– The C.D. Howe Institute is an independent not-for-profit research institute whose mission is to raise living standards by fostering economically sound public policies through research that is nonpartisan, evidence-based and subject to definitive expert review.
CANADA – Younger Canadians are at a material risk of picking up the tab should the soon-to-be expanded Canada Pension Plan experience investment return shortfalls, according to a new C.D. Howe Institute report.
In “Bigger CPP, Bigger Risks: What “Fully Funded” Expansion Means and Doesn’t Mean,” authors William B.P. Robson and Alexandre Laurin assess the risks of an expanded CPP and suggest how federal and provincial finance ministers can mitigate them.

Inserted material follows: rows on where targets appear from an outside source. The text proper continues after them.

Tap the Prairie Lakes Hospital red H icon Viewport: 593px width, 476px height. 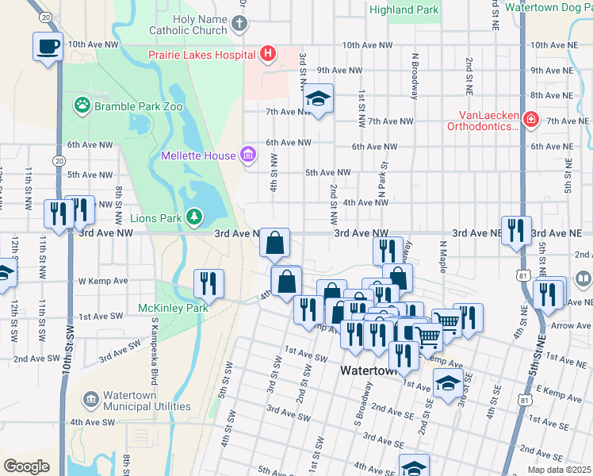point(268,55)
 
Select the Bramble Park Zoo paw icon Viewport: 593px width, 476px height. point(82,105)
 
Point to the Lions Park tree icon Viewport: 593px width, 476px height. point(193,217)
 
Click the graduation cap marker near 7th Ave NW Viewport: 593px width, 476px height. point(318,98)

“Advocates of the expanded CPP call the new plan ‘fully funded,’ and emphasize the security and reliability of its promised benefits,” commented Robson. “Yet those promises rely on assumed returns on investment much higher than actual yields on assets suitable for backing that kind of sovereign-grade pension obligation.”

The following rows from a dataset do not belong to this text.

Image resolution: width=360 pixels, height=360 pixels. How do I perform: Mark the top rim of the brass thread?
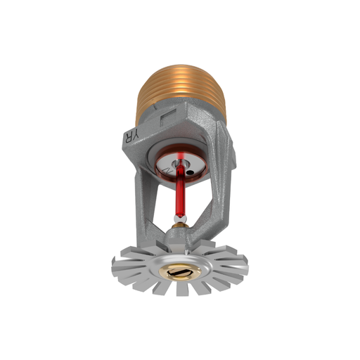coord(180,65)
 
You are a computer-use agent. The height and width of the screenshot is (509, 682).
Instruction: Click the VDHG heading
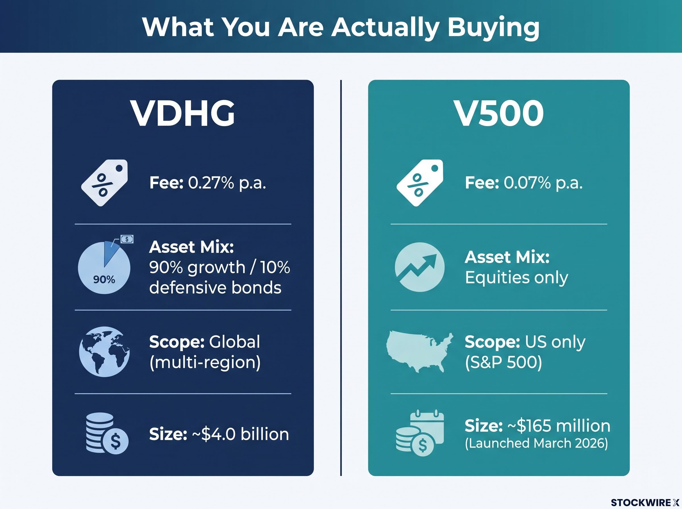click(183, 113)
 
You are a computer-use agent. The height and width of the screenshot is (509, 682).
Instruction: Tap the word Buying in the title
click(493, 28)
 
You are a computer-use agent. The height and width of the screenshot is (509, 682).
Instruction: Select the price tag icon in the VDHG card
click(105, 183)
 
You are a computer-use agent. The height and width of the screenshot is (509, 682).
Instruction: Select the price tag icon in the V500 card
click(420, 183)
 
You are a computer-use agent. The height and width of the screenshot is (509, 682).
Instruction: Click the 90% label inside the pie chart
click(104, 279)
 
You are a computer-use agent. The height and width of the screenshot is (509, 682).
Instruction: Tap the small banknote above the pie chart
click(127, 239)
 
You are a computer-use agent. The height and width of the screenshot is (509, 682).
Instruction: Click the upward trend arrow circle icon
click(420, 267)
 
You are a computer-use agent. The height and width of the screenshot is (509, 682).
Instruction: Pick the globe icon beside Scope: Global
click(104, 352)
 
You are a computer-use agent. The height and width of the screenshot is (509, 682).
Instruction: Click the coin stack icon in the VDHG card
click(107, 433)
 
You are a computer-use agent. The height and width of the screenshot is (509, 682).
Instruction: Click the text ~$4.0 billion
click(240, 434)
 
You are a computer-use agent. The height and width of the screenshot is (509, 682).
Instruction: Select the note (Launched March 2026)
click(537, 443)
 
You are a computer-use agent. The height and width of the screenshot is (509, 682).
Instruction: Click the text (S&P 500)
click(503, 362)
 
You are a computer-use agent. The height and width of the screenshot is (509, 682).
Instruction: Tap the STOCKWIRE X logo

The authors adapt the assumptions used by Canada’s Chief Actuary in projections for the expanded CPP, and show that a portfolio designed to achieve the aggressive returns the CPP requires will expose the expanded plan’s participants to investment risk.

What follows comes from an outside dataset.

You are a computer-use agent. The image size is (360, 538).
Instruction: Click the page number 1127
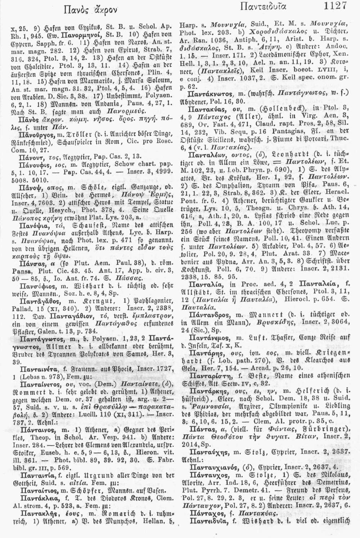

They point out that the CPP faces a trade-off between the minimum level of benefit it guarantees its participants and the likelihood of being able to pay that benefit. Simulations allowing for fluctuations around the assumed returns show cashflows sufficient to cover 90 percent of benefits in scarcely more than half the scenarios.
Laurin added: “Also unknown at this point is what will happen if returns are too low. The bill to expand the CPP left to as-yet-unwritten regulations how and when benefits or contribution rates would change if the plan does not evolve as predicted.
It is reasonable to worry that disappointments will lead to contribution hikes on future workers to pay for benefits that today’s workers did not, in retrospect, fully fund themselves.”
The authors note that the legislation expanding the CPP left key provisions – how the plan will respond to investment returns different from what it needs – to be determined by regulation.
They recommend that federal and provincial finance ministers ensure that those regulations limit potential contribution-rate increases that would be unfair to younger Canadians, and clarify that CPP benefits above a basic level are contingent, not guaranteed.